_Information given_.
## begin
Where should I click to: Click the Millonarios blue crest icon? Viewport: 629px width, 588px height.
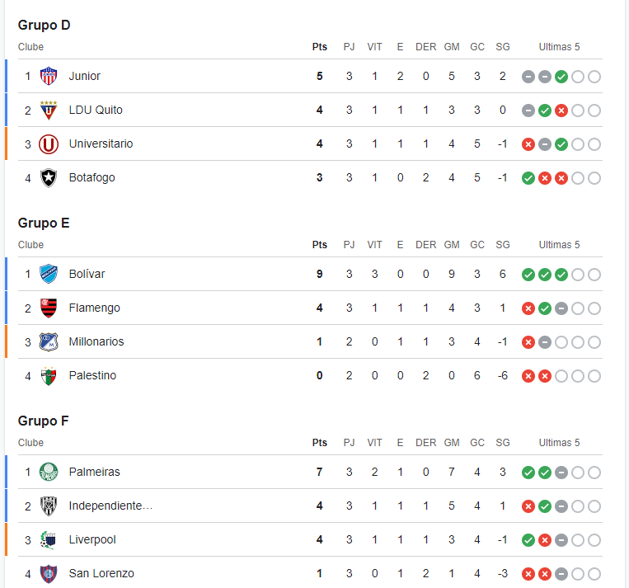[x=49, y=342]
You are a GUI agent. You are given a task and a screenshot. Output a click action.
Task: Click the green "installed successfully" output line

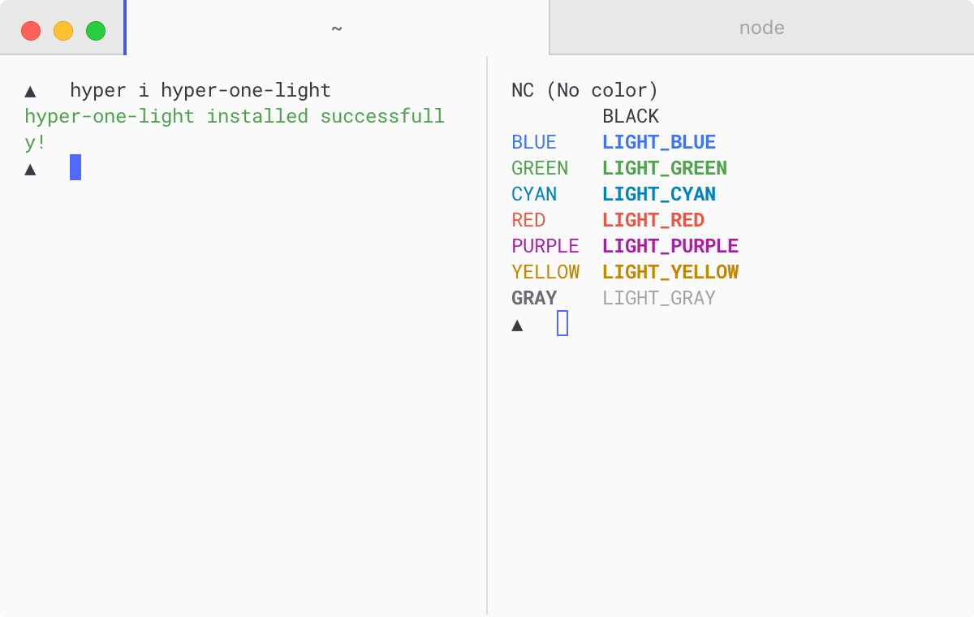point(235,116)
## end
_Directive_.
Copy every line of the records above word for word, omitting the pictures.

_Written response_.
Where should I click to: Click the Millonarios blue crest icon? Viewport: 629px width, 588px height.
[x=49, y=342]
You are a GUI agent. You are given a task and a screenshot. Output a click action.
Task: Click the green "installed successfully" output line

point(235,116)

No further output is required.